Colette : La Vagabonde et ses Maîtres à Moustaches

Colette : La Vagabonde et ses Maîtres à Moustaches

Les chats ont hanté la vie et l’œuvre de Colette

Si l’on devait résumer la vie de Sidonie-Gabrielle Colette, on ne pourrait passer outre sa plume acerbe, sa liberté scandaleuse et, surtout, sa passion dévorante pour les chats. Pour l’autrice de Sido et de La Chatte, l’animal n’était pas un simple ornement domestique, mais un miroir de l’âme, un égal, voire un modèle de dignité.

Une fascination charnelle et mystique

Dès son enfance dans l’Yonne, sous l’œil bienveillant de sa mère Sido, Colette apprend à observer la nature avec une précision quasi chirurgicale. Mais c’est pour le chat qu’elle développe une véritable fraternité. Elle ne se contentait pas de les aimer ; elle les étudiait, mimait leurs gestes et prétendait même parler leur langue.

Dans ses écrits, le chat n’est jamais réduit à un cliché de douceur. Il est :

  • Indépendant : Un symbole de la liberté de la femme qu’elle s’efforçait d’être.
  • Sensuel : Un être de velours et de griffes, rappelant que l’amour est aussi une affaire de peau.
  • Observateur : Un juge silencieux des travers humains.

« La Chatte » : Le chef-d’œuvre de la jalousie

Son roman le plus célèbre sur le sujet, La Chatte (1933), pousse cette passion dans ses retranchements psychologiques. Dans ce récit, une jeune mariée, Camille, se retrouve en compétition directe avec Saha, la chatte chartreuse de son mari, Alain.

Ce n’est pas une simple rivalité entre un animal et une femme, c’est le conflit entre l’amour humain, souvent décevant et possessif, et l’attachement animal, pur et absolu.
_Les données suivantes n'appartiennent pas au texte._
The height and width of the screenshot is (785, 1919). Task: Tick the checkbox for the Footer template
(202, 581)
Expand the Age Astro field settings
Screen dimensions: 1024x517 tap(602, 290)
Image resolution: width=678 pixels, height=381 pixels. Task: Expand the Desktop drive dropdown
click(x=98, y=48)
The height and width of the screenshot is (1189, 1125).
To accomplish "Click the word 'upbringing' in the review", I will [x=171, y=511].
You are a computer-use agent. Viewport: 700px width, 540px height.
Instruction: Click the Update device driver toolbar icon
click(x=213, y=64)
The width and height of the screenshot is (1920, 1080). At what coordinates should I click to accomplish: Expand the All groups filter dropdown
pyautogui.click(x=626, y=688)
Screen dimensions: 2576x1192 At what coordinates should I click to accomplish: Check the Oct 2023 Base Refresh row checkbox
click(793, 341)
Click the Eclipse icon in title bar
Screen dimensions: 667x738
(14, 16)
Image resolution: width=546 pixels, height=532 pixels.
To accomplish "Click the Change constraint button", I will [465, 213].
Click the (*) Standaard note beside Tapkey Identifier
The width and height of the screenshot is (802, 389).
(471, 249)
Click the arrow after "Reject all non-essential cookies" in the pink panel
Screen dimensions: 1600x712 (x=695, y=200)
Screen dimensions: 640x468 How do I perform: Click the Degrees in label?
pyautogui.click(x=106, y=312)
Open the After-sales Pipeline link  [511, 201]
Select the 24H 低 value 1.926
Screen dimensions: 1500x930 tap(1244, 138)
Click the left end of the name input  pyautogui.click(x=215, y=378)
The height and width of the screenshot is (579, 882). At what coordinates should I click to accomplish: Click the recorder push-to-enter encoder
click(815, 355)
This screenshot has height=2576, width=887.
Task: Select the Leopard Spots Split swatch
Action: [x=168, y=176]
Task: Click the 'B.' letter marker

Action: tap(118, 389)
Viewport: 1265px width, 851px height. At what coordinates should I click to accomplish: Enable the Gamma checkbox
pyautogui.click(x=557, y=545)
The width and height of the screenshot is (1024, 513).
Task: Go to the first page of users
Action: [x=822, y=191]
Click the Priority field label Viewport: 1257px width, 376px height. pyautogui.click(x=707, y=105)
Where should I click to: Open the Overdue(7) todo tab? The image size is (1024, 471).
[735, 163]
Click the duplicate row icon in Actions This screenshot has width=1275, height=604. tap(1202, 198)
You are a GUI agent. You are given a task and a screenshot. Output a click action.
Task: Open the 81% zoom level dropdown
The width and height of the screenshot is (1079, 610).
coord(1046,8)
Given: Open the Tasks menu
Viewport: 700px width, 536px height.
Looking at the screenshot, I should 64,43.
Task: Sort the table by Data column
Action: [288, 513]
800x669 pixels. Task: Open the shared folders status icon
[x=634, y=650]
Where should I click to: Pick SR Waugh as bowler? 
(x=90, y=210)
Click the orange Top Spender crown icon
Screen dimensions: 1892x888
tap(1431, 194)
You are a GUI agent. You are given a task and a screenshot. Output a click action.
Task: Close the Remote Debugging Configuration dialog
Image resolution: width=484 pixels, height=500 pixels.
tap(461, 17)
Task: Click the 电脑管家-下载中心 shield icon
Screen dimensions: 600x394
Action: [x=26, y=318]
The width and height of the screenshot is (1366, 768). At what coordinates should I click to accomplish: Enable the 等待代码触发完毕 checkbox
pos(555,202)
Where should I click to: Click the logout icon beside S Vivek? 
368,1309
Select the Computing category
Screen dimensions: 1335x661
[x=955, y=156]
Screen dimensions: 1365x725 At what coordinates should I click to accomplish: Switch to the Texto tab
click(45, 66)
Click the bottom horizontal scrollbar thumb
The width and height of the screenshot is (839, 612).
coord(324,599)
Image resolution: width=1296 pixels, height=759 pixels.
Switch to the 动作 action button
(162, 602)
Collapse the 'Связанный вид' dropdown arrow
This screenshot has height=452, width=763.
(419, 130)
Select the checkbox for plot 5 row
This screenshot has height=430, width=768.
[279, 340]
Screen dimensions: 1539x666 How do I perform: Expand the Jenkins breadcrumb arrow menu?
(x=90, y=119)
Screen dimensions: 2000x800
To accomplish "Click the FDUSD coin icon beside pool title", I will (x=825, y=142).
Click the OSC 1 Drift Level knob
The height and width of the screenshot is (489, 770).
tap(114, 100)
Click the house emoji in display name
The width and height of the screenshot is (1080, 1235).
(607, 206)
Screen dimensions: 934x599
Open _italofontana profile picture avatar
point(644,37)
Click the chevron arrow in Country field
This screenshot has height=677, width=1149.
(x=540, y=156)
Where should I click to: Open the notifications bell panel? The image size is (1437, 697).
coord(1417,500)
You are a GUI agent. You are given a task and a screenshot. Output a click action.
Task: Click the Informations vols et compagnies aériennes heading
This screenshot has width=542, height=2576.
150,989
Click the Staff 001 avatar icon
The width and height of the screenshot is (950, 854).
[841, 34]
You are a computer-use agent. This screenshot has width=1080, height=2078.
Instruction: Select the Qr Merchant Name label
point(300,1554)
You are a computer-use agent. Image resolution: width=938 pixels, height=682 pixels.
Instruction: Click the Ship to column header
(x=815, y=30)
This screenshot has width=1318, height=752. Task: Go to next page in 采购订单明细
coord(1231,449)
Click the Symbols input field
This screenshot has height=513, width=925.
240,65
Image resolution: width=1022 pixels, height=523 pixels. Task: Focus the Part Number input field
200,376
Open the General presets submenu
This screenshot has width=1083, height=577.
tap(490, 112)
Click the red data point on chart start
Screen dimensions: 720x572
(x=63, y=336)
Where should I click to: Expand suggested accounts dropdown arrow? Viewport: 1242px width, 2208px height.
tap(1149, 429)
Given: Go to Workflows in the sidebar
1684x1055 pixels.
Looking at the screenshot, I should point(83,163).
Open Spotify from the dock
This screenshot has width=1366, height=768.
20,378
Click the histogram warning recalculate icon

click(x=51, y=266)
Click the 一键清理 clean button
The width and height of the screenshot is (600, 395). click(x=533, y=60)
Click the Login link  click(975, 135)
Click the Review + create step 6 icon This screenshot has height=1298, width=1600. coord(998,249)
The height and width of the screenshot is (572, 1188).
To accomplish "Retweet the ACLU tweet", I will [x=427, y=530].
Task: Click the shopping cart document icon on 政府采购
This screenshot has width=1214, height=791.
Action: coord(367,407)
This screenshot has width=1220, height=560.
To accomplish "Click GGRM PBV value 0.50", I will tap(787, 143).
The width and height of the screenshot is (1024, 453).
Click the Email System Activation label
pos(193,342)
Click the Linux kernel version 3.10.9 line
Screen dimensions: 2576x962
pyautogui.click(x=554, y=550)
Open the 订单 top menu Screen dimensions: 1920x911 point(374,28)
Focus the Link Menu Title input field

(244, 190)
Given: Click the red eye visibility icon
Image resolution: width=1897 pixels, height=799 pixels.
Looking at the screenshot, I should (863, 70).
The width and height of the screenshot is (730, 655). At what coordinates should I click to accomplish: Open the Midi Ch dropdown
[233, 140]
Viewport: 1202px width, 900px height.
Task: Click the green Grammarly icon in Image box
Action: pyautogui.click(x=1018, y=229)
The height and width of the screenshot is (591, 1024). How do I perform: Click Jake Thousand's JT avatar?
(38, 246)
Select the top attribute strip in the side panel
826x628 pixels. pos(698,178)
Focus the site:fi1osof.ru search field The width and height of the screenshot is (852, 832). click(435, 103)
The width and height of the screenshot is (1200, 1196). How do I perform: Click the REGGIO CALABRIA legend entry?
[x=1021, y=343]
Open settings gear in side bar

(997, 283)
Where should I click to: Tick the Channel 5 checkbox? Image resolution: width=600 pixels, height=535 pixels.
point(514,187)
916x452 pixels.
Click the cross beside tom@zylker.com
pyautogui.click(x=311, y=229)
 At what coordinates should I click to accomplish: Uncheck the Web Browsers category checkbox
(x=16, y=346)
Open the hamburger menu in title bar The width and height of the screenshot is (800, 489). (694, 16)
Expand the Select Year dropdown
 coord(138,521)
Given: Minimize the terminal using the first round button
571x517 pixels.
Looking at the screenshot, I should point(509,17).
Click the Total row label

Pour Colette, il n’y a aucun doute : la noblesse se trouve du côté de la bête.


Une vie de « Maman Chat »

Tout au long de sa vie, Colette s’est entourée de compagnons mémorables qui ont marqué son œuvre et son quotidien :

Nom du chatParticularité
Kiki-la-DoucetteUn chartreux immortalisé dans les Dialogues de bêtes.
SahaLa chatte bleue qui a inspiré son roman éponyme.
La Chatte DernièreSa compagne de fin de vie, qui veillait sur elle au Palais-Royal.

Elle disait d’ailleurs avec ce brin de provocation qui la caractérisait :

« À fréquenter les chats, on ne risque que de s’enrichir. »

L’héritage d’une écriture « féline »

Le style de Colette lui-même est félin. Il est souple, musclé, précis. Elle ne décrit pas un chat, elle devient le chat. Sa capacité à retranscrire le frémissement d’une moustache ou le plaisir d’un rayon de soleil sur une fourrure a fait d’elle la plus grande avocate de la cause animale en littérature française.


Même clouée par l’arthrose dans son « lit-radeau » à la fin de sa vie, elle continuait de scruter le monde avec ce regard perçant, presque jaune, qu’elle partageait avec ses protégés. Colette n’était pas une « vieille dame aux chats » ; elle était une femme libre qui avait trouvé chez les félins les seuls êtres capables de comprendre son silence.